● **STUDY QUESTIONS**:
[1] Answer these questions from the PTSD thread:
(a) At what age did one poster have a gun pulled on them?
(b) What words are on the banner around the reaper tattoo?
(c) What name does one poster give the feeling of separation from everyone?
[2] Print, word for word, the part of the PTSD thread that opens with the words "Especially since I" and closes with "because I'm afraid.".

● **DOCUMENT SECTION**:
You know I'm not a veteran, but bad ptsd days are terrible. I stay in apartment to avoid people, and feel safe. In control.
 
<chuckling> You'll find the first one very apt, then.

That's the simplified version. The longer version, which includes combatPTSD stress-cup (Oh a whole 'nother level? Of course there is ;) When has shit ever been easy?), is on the homepage. Mil training and experience is just another baseline of stress added. Exact same concept. Just a lil less wiggle room.

The second one is a f*ck load of info. All useful, just a helluva lot to process.
 
I probably won't look into it tonight honestly. I'm disgruntled and frustrated. But I will make a point to look into it tomorrow, I really appreciate you taking the time to share them with me. But I feel like if I was to start looking into all that now, it would only make me think about things I don't wanna think about at the moment.
 
You have too, or else it'll take you under.
I'm a highly unsociable person.
I've always been quiet unless I need to be loud.
Especially since I got home, and realized how different I was from everyone who wasn't there.
At home, I don't fit in.
I'm a tattooed thing with these very visible scars in the eyes of my family, that besides my father, can't understand.
I was never a conformist, but when your mom looks at you like a monster because you have the reaper tattooed on your arm, with a banner around him that says "the devil takes care of his own", it's a weird feeling.
And she can't understand any of it.
I will never speak to her or anyone I love about any of it.
Partly because I'm afraid.
I push women away that fall for me, I'm too afraid that if they saw the side of me I try to hide, that they'll never look at me the same. I don't think they'd be able to lay in bed with me if they knew that I'm a highly trained and very cold killing machine, that learned to kill to survive. Women, men, children. Whatever got in my way, I carved a path of hate and destruction through with my rifle.
Every time a friend fell the hate grew more.
And that fire still resides in me.
I don't know how I'll ever marry a woman.
Or hold my unborn child in the future.
I can't see myself being a normal person anymore.
And all of this is a very honest confession, I guess it's just kinda pouring out. So excuse the rant, but I hope you can appreciate the opening of old wounds here and bearing sins for everyone to see.
 
Not a vet here...but since I had a gun pulled on me when I was 4, I've had agoraphobia off and on.

Speaking very specifically of checkout lanes, my former therapist told me to get in front of the buggy.
I had a panic attack in which I was looking for improvised weapons in the Mall-Wart checkout lane shelves...after I'd finally gone for groceries at 0100.
I got boxed in.

You say you are a highly trained killing machine. That's one aspect, one part of you. It isn't all of you by a long shot.

...that feeling of separation from everyone, that's part of PTSD...I call it the life-size hamster ball?

I have the feeling that what I have been through is so outside the realm of what most people experience that I'm separated from most people. I can't connect properly with a lot of people.
But I am way better at connecting than I used to be. It can be worked on.

My fiancée was once a killing machine...I love him immensely.
 
Some damn motherf*cker around here keeps telling me better out than in. He's a vet who seriously knows his shit, and he's right much as I hate to admit it. ;) Not talking about shit worked for years, not thinking, just box it up and put it away... As long as you include going seriously off rez "working". <snicker> Oh yeah that worked f*cking outstanding. Still working on the talking thing. I can talk about just about anything that doesn't really matter. But it's talking about the shit that does matter that helps. Leaves me feeling exposed as all hell, but helps.

● **SUPPLIED RECORDS**:
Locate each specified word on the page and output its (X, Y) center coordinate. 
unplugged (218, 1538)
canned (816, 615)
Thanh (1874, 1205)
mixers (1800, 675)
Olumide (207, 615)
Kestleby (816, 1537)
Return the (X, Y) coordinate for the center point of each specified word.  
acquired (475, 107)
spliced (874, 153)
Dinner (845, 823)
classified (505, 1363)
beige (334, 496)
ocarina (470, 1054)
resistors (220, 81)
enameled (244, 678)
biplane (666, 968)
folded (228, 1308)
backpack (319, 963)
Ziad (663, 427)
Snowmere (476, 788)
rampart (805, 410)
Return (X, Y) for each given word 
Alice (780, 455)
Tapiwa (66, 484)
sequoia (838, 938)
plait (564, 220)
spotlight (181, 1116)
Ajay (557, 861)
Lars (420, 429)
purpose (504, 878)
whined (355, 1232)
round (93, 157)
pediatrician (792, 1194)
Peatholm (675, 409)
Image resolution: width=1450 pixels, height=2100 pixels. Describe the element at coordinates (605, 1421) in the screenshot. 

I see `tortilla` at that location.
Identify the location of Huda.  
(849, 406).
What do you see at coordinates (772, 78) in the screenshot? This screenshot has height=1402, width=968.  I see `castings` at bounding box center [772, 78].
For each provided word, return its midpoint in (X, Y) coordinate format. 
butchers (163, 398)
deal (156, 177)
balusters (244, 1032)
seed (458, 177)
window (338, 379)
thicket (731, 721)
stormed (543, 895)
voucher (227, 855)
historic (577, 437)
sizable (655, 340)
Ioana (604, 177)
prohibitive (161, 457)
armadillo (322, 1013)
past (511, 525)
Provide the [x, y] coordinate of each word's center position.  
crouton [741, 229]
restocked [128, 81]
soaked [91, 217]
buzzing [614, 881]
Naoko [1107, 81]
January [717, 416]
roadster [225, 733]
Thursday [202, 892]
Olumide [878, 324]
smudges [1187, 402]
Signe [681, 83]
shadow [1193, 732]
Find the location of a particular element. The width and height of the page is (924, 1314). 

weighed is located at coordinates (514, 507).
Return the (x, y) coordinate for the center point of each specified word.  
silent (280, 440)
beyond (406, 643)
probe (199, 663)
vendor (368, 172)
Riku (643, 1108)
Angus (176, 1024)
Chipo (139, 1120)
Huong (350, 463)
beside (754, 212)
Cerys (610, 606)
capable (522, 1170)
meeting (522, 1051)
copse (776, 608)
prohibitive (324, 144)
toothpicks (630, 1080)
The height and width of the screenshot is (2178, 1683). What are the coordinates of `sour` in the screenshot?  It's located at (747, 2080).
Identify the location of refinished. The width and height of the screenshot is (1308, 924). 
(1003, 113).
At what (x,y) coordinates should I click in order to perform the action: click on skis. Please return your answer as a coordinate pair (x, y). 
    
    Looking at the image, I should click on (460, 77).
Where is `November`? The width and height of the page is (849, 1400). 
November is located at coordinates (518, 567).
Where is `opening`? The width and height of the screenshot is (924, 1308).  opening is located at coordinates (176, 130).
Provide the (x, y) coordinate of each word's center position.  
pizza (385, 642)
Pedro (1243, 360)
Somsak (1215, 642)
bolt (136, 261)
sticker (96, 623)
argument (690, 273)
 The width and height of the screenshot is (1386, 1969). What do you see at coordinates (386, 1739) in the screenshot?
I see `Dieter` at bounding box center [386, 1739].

● **ANSWERS TO THE EXERCISES**:
[1]
(a) At age 4.
(b) "the devil takes care of his own"
(c) The life-size hamster ball.

[2]
Especially since I got home, and realized how different I was from everyone who wasn't there.
At home, I don't fit in.
I'm a tattooed thing with these very visible scars in the eyes of my family, that besides my father, can't understand.
I was never a conformist, but when your mom looks at you like a monster because you have the reaper tattooed on your arm, with a banner around him that says "the devil takes care of his own", it's a weird feeling.
And she can't understand any of it.
I will never speak to her or anyone I love about any of it.
Partly because I'm afraid.